Herman Lamonte McLemore (September 17, 1935 – February 3, 2026) was an American bass vocalist, actor, composer and photographer. He was a founding member of The 5th Dimension, a popular vocal group of the late 1960s and early 1970s.

==Early life==
Herman Lamonte McLemore was born in St. Louis, Missouri, on September 17, 1935.After graduating from Sumner High School in St. Louis, he joined the Navy where he trained as a photographer. McLemore pursued his passion for baseball following his discharge from the Navy, pitching in the Los Angeles Dodgers farm system until a broken arm ended his career.

==Photography==
He co-founded Halmont Graphics with Cliff Hall, and worked there as a photographer beginning in 1958. McLemore was the first African American photographer hired by Harper's Bazaar magazine and was the photographer for Stevie Wonder's first album cover. He was a photographer for Jet and Ebony magazines for over 40 years. It was because of his photo shoot at the Miss Black Beauty Pageant in the mid-1960s that he met Marilyn McCoo and Florence LaRue, which ultimately led to The 5th Dimension being created.
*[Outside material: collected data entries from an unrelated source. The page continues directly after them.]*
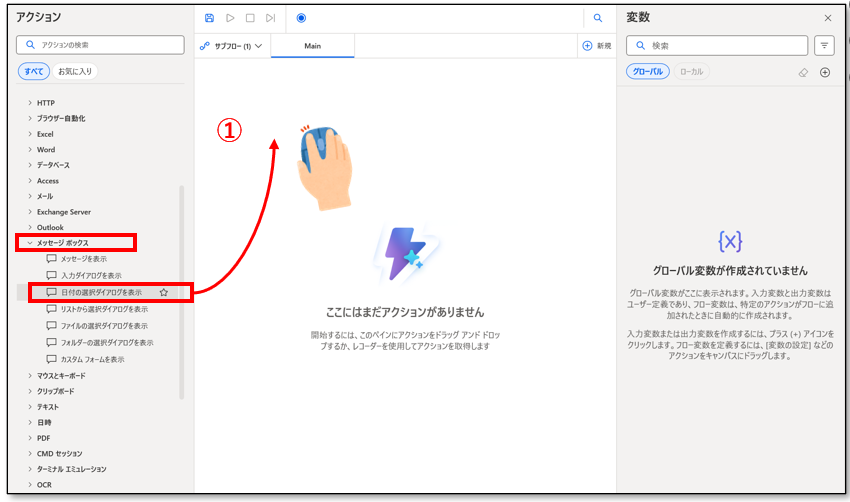The width and height of the screenshot is (850, 502).
Task: Click the Save flow icon
Action: coord(209,18)
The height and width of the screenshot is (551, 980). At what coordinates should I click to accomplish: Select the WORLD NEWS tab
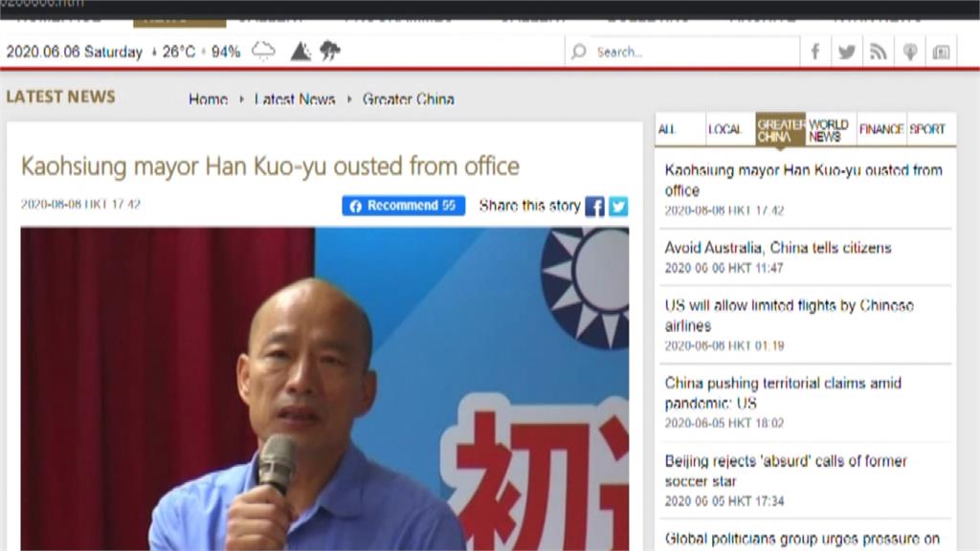coord(830,130)
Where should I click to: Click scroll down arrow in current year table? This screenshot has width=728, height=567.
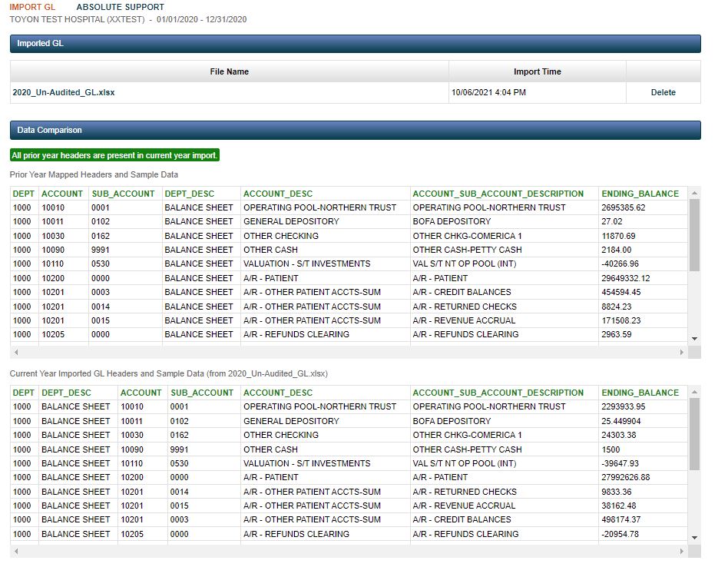point(694,538)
He also worked as a professional photographer for Playboy and People magazines.

==Music==
McLemore, a founding member of The 5th Dimension, started his music career in Los Angeles where formed the musical group The Versatiles with his friends Ronald Townson and Billy Davis Jr.. After photographing them in the Miss Bronze California beauty pageant, he asked Florence LaRue and Marilyn McCoo to join the group. Encouraged by his recording company, Soul City Records, the group changed their name to The 5th Dimension.

McLemore co-wrote two songs recorded by The 5th Dimension, "A Love Like Ours" (with Bob Alcivar) and "The Singer" (with Elliot Willensky).

==Personal life and death==
McLemore married Lisa Harvey, and had a daughter named Ciara. In 2014, he wrote and published his autobiography with Robert-Allan Arno, From the Hobo Flats to The 5th Dimension – A Life Fulfilled in Baseball, Photography, and Music.

McLemore married Mieko Tone in 1995. He had two children, Ciara and Darin. He died at his home in Las Vegas on February 3, 2026, at the age of 90 after suffering a stroke.